There’s an update to previous post about a ransom situation in Finland impacting 40,000 psychotherapy patients at Vastaamo. As initially reported by Vastaamo, a psychotherapy practice with multiple offices and locations, they had been hacked and the hacker had acquired records of patients who had registered before the end of November 2018. Other sources reported that the hacker had demanded approximately half a million dollars not to dump the data, but that was not confirmed by Vastaamo, who states that they started notifying the public and patients as soon as the government authorities gave them permission to do so. Ilto-Sanomat reports the blackmailer contacted them and is demanding 40 btc (450,000 euros).
Vastaamo has updated its web site with the latest development, and others are discussing it on social media, where the threat actor’s language fluency in Finnish — or lack thereof — has been discussed, as well as the attacker seeking help writing ransom demands in Finnish. The request for help could have been misdirection, of course.
According to Vastaamo, the ransom messages are titled, for example, “Answering Office Information” and contain the patient’s personal information. Vastaamo wants patients to know that such messages are not coming from Vastaamo’s Answering Machine.
The types of information the attacker may have acquired include contact information and personal identity number. A google translation of Vastaamo’s FAQ follows:
Based on these, the customer number (customer ID) created for each customer contains information manually entered by the healthcare professional. Discussions are not spelled out, but the entries are narrower professional entries. The dates of visits marked as completed and unrealized, as well as appointment entries and log information on the data processing that took place at any given time, have been entered in the register. Customer information may also include care plans and management goals and statements made to authorities or the customer themselves. See more detail on our website www.vastaamo.fi/tietosuoja the leaflet where you can find detailed information in our customer and patient register.
Video sessions are not recorded, so the attacker does not possess any videos of patient sessions, but might have acquired notes from sessions created by therapist.

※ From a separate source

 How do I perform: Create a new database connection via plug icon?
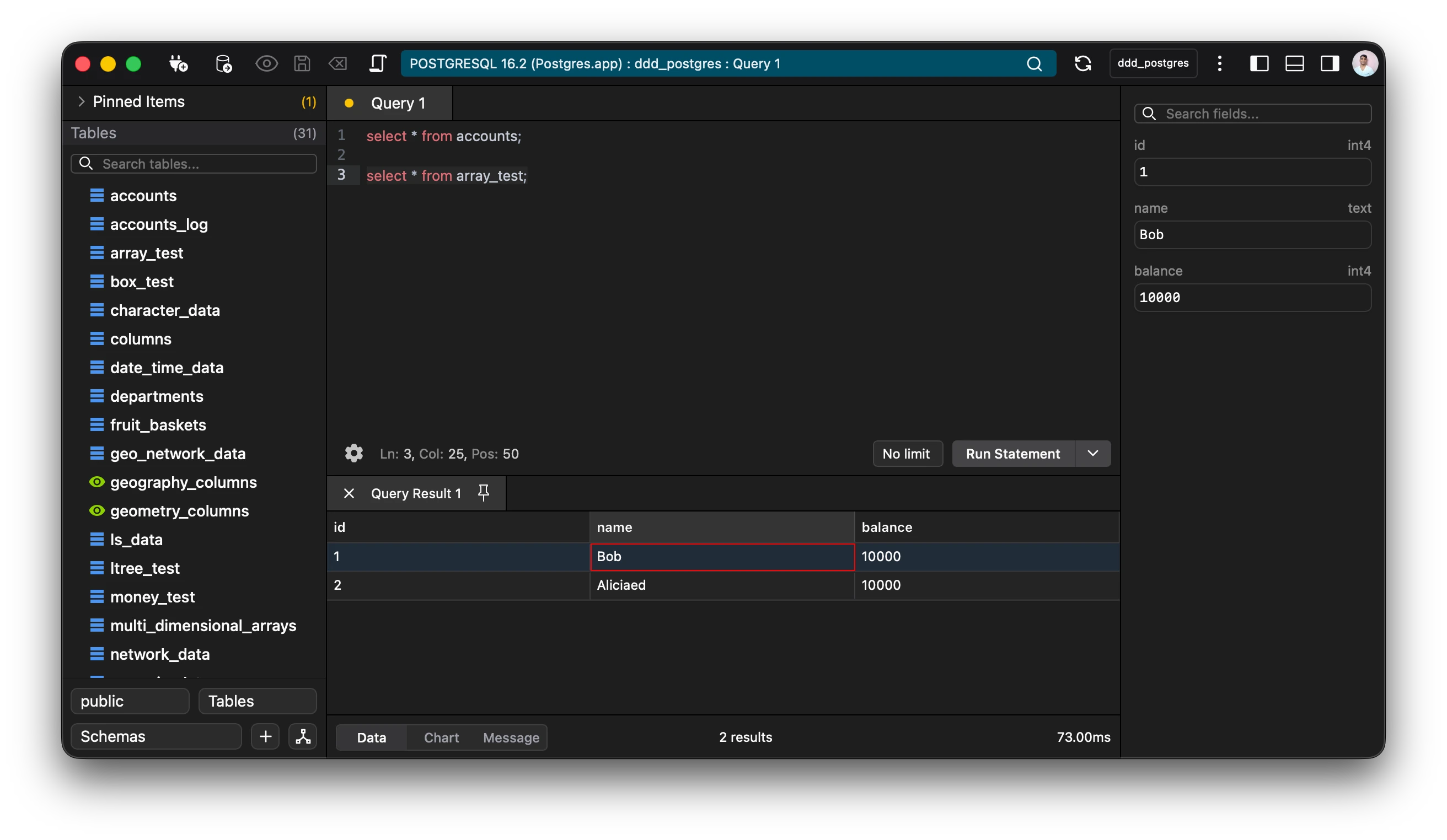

But there is no doubt that this is a serious privacy and data breach. Vastaamo now says that it is not just patients registered before November 2018 who have been impacted, but there is also some indication that patients registered before the end of March 2019 may have also had their data accessed. [Note: YLE.fi seems to be reporting this as two breaches, and maybe my translation is poor, but I had read it as one incident that involved more data than Vastaamo originally recognized. Reading other sites raises more questions: did the breach occur before the end of November 2018, or was it more recent but just attacked older data? And was there a second breach or attacker or did the first attacker attack again when they realized the value of what they had? There are a lot of questions that need answers.]
This is obviously a developing situation. Vastaamo has not revealed how the threat actor gained access to their system, or why their system security did not detect the intruder’s presence in the system or exfiltration of what appears to be tremendous amounts of data. Did the attacker disable defenses or were the defenses not in place? Patients will likely have a lot of understandable questions as to how this happened, but the immediate concern, of course, is to try to stop the attacker from dumping more data or otherwise misusing it.
This is beyond terrible. Hundreds of lives are at stake.
One requirement of GDPR, while they were at it, should have been that any entity handling more than a hundred personal acts or dossiers of sensitive data, such as health information or legal/fiscal information, is subject to an external review from an information security company or authority yearly. This review could be paid for by the state. Certainly worth it. In its least severe form, in the case of a company with only a few employees handling just over the limit, it could be done as an honest signed self declaration of security practices.
Anyway. Anyone can get hacked, but data leaks of this magnitude, in case they can be proven to have been caused by incompetence or violation of good practices, should not lead to merely economic sanctions. The only reasonable measure is sentencing the CEO and board members to jail time for a year or two. The hacker even longer of course, in case they ever find him/her.
root/root as credentials and open SSH is rumored in this case… I hope it isn’t true, just too much. Sigh.